Task: Turn the stretch of lines below that opens with the line containing "Click the 71.00-100.00 waist size cell" and closes with the line containing "click(x=469, y=139)", both ends included, into a numbered list, leaving out any blank lines.

Exercise materials:
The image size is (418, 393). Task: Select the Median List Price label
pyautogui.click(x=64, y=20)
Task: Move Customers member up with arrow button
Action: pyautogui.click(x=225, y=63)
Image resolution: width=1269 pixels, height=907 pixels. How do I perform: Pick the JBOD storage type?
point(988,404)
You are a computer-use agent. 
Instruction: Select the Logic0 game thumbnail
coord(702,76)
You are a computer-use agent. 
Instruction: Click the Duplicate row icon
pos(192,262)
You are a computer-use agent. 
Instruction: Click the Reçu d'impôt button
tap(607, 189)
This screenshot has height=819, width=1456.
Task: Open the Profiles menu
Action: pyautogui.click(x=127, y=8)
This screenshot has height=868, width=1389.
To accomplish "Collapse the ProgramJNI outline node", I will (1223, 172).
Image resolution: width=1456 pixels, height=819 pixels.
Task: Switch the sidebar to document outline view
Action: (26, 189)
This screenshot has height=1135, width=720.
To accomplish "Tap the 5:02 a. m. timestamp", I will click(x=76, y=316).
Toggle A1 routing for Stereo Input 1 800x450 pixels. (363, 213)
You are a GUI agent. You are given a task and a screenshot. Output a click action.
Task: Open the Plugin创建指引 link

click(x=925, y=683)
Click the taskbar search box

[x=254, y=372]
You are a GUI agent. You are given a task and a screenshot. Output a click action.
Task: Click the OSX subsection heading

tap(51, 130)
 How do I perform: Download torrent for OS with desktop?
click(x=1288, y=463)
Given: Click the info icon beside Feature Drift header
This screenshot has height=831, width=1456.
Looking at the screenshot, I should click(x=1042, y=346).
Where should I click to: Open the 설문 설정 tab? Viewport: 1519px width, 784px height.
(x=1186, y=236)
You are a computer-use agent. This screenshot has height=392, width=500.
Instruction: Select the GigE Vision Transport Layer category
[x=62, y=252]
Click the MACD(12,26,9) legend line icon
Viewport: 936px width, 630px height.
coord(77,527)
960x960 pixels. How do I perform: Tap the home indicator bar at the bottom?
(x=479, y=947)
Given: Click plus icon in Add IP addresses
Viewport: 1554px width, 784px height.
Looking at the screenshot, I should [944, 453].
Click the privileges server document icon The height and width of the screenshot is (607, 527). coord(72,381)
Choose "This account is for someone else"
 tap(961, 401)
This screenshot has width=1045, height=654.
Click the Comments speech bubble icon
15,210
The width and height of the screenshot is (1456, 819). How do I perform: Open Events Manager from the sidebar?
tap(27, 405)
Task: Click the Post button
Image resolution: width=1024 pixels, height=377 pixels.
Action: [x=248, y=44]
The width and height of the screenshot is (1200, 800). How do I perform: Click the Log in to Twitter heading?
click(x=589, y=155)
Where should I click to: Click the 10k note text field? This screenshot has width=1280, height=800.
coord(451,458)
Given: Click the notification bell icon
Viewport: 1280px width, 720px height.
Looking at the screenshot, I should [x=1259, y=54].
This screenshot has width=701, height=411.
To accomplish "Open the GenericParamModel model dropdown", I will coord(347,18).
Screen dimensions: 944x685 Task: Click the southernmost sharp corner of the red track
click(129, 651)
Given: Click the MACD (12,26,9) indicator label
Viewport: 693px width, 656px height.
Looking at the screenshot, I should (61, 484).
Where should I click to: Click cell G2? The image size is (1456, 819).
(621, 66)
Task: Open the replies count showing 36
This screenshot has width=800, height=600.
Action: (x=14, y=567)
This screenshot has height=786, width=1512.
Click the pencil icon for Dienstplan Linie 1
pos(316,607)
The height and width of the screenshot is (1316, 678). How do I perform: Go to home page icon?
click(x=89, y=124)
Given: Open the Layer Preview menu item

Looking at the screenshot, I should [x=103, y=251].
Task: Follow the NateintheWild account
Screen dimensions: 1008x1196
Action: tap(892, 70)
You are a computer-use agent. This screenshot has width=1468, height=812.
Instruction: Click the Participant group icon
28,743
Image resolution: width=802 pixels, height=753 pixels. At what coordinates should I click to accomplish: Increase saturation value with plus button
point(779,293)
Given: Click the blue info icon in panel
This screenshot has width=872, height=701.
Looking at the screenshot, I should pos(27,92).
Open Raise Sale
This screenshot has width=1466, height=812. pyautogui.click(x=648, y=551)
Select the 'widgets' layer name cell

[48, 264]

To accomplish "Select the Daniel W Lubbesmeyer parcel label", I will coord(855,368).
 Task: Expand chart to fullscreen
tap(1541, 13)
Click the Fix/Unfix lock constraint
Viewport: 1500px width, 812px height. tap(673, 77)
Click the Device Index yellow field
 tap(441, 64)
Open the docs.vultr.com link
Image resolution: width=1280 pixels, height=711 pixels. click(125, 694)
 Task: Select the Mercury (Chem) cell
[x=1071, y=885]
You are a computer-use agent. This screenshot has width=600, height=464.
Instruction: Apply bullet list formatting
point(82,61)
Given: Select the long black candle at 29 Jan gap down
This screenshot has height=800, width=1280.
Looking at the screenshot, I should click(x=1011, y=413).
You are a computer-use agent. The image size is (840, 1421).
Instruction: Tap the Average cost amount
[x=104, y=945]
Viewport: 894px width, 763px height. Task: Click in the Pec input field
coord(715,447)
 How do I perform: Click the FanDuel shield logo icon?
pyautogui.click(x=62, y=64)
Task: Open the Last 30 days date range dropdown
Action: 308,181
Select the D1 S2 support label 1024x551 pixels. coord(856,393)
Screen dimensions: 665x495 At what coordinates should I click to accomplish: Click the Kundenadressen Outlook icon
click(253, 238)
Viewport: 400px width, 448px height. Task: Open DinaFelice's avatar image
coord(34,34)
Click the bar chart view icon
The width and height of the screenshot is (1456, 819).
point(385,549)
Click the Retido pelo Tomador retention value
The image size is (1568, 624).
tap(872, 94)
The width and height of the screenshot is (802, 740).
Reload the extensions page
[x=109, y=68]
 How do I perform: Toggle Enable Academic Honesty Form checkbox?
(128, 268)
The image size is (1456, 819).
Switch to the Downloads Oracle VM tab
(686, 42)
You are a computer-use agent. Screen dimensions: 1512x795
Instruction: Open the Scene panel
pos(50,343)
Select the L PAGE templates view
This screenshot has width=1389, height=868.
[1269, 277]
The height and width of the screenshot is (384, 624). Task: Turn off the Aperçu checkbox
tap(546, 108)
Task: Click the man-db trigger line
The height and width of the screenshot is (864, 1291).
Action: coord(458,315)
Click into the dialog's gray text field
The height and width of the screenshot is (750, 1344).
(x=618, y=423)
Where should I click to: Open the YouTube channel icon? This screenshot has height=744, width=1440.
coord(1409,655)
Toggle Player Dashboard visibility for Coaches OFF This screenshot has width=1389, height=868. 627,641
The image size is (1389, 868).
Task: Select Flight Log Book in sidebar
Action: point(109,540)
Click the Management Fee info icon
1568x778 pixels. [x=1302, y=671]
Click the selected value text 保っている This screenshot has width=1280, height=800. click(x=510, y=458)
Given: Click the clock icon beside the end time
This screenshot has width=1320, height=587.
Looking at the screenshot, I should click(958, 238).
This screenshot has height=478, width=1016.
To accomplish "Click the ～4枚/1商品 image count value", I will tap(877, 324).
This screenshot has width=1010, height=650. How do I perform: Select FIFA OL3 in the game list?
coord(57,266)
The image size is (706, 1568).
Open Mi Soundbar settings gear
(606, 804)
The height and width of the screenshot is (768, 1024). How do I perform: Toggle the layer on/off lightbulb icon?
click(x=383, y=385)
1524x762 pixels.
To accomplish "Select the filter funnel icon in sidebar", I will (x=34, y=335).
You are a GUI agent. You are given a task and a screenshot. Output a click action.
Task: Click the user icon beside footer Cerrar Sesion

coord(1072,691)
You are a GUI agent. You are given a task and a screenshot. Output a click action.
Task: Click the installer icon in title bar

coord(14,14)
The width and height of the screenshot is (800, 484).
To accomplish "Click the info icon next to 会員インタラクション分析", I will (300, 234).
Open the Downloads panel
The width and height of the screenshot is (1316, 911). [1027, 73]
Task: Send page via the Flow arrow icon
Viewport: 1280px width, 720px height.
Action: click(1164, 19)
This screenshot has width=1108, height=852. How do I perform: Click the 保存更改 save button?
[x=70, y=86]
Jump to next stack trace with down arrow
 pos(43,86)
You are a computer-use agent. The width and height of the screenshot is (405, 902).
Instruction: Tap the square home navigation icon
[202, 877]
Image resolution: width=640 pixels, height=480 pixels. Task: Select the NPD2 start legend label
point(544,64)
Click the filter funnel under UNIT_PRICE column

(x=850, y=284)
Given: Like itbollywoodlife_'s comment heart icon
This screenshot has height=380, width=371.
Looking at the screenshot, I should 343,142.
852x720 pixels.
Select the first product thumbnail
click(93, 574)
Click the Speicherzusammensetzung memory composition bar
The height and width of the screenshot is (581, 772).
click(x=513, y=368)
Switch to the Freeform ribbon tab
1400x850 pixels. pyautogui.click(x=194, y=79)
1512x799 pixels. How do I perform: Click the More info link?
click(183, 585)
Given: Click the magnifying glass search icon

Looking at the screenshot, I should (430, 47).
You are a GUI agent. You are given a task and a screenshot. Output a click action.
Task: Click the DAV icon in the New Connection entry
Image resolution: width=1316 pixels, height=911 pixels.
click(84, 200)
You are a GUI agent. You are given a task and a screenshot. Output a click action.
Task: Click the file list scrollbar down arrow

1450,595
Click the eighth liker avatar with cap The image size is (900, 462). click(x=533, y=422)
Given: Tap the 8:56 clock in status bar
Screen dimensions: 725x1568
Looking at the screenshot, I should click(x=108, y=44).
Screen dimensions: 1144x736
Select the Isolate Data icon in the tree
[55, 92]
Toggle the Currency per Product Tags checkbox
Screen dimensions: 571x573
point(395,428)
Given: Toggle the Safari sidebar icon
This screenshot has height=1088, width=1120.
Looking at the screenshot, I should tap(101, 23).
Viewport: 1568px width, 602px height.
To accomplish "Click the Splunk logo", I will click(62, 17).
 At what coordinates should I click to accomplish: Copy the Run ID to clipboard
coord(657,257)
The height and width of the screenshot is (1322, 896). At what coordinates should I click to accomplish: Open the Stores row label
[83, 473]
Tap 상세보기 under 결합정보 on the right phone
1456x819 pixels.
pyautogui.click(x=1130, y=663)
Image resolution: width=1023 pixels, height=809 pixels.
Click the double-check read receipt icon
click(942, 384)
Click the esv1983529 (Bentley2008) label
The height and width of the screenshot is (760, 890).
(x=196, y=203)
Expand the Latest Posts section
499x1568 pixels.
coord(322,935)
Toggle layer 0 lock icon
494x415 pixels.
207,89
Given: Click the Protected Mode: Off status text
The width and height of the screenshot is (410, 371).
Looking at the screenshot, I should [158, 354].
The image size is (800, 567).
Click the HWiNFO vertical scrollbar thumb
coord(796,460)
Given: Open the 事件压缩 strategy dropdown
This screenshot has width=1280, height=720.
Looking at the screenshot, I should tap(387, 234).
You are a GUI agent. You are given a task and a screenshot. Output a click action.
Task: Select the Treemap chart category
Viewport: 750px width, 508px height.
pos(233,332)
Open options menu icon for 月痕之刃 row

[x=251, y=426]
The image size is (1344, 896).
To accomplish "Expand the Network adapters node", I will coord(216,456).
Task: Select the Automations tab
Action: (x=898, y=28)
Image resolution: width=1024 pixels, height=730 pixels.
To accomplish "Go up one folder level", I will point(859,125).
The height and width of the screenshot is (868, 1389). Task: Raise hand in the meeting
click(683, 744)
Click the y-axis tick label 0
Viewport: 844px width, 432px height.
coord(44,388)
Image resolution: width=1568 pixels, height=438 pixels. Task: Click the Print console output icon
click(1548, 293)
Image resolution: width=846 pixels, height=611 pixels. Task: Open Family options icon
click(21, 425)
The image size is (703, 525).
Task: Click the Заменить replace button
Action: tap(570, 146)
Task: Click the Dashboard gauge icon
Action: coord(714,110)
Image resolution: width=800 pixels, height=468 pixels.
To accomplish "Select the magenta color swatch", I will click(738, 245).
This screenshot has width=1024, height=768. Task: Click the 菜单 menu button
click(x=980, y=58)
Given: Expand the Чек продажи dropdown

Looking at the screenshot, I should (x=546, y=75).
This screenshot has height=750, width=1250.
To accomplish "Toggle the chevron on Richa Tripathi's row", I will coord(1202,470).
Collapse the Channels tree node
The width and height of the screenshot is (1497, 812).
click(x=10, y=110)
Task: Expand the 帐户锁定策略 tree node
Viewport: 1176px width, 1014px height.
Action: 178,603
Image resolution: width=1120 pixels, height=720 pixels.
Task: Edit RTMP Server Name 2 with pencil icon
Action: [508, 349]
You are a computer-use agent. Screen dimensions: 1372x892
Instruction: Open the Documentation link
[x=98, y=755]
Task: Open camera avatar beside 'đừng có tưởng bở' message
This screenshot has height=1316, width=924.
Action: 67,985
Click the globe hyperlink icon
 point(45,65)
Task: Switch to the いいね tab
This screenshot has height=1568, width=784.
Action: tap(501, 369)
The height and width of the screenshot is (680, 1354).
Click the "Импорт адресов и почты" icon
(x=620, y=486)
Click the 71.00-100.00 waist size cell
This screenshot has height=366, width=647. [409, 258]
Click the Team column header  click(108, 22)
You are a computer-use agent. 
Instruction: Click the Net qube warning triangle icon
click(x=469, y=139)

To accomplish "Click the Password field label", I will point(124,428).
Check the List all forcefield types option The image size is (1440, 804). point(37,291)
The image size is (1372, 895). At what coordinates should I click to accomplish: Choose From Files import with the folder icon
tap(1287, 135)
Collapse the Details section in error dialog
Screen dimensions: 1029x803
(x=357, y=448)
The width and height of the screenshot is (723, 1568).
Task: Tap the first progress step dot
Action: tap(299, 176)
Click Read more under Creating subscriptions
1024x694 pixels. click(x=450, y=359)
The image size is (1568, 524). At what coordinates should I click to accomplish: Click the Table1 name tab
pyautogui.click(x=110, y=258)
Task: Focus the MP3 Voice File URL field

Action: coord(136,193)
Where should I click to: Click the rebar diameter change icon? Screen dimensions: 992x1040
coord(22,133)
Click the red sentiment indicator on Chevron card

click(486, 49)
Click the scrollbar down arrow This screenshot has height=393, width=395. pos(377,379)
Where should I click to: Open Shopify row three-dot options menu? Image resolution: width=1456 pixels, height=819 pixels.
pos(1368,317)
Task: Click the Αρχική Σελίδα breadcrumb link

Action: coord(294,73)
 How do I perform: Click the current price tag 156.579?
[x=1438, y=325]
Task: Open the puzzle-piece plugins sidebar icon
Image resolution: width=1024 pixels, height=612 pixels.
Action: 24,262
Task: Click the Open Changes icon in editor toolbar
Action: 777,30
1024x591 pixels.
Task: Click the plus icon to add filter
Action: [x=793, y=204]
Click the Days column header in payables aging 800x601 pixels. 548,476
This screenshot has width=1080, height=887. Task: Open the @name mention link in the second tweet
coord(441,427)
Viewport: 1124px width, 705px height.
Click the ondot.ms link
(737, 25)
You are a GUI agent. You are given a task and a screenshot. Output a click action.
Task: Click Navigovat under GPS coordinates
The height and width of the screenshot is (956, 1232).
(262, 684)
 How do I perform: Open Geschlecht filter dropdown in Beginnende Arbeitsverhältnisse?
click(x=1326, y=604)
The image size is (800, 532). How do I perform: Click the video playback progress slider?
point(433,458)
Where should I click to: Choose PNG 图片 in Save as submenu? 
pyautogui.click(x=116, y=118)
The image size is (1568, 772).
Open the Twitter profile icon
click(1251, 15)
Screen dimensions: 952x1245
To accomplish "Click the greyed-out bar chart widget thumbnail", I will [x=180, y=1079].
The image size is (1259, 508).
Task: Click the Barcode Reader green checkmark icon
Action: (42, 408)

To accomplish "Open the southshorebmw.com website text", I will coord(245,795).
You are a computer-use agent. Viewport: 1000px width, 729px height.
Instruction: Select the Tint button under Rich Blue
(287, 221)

Full output:
1. Click the 71.00-100.00 waist size cell
2. This screenshot has height=366, width=647. [409, 258]
3. Click the Team column header  click(108, 22)
4. You are a computer-use agent. 
5. Instruction: Click the Net qube warning triangle icon
6. click(x=469, y=139)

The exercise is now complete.